Rituximab use in children with complicated idiopathic nephrotic syndrome - a single centre experience

Detalhes bibliográficos
Autor(a) principal: Moreira,Carla Leal
Data de Publicação: 2019
Outros Autores: Baptista,Rita, Sousa,Pedro Maneira, Maciel,Juliana, Costa,Liane, Teixeira,Ana, Costa,Teresa, Matos,Paula, Rocha,Liliana, Faria,Maria Sameiro, Mota,Conceição
Tipo de documento: Artigo
Idioma: eng
Título da fonte: Repositório Científico de Acesso Aberto de Portugal (Repositórios Cientìficos)

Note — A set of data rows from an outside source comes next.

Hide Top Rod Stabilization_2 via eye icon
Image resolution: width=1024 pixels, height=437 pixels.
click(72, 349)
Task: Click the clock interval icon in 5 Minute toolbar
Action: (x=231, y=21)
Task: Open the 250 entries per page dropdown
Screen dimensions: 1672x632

Texto Completo: http://scielo.pt/scielo.php?script=sci_arttext&pid=S0872-07542019000200003
Resumo: Background: In children with idiopathic nephrotic syndrome, rituximab can maintain short-term remission allowing steroids and calcineurin inhibitors taper. Methods: We retrospectively reviewed all children receiving rituximab for idiopathic nephrotic syndrome at a tertiary hospital. All patients, except one who received a single dose, had four infusions of 375mg/m2 of rituximab at a one-week interval, minimum follow-up duration of four and maximum 118 months. Results: Eleven patients were included, three patients with steroid resistant nephrotic syndrome and eight steroid dependent or frequently relapsing nephrotic syndrome. Male:female ratio was 8:3 and median age at onset was 2.7 (minimum 1.7-maximum 9.9) years-old. All patients received a trial of calcineurin inhibitors, eight received cyclophosphamide and seven mycophenolate mofetil. Remission of proteinuria was observed in nine patients. Two patients were non-responders evolving to end-stage renal disease. Patients experienced in median three relapses during the six months preceding rituximab. Responders did not relapse in the following six months (p=0.013) and daily dose of prednisolone was significantly reduced (p=0.001). Two patients relapsed at 9 and 12 months after rituximab. Another patient experienced relapse immediately after kidney transplant, successfully treated with our protocol for focal and segmental glomerulosclerosis relapse. Recovery of CD19 cells counting was observed in six patients including two relapsing patients. No severe infection or neoplasia were reported. Conclusions: Rituximab successfully reduced relapsing in complicated idiopathic nephrotic syndrome, steroid dose and enabled other immunosuppressants weaning off in most patients. Recovery of CD19 cells did not anticipate relapse, but may herald the need for additional rituximab infusions.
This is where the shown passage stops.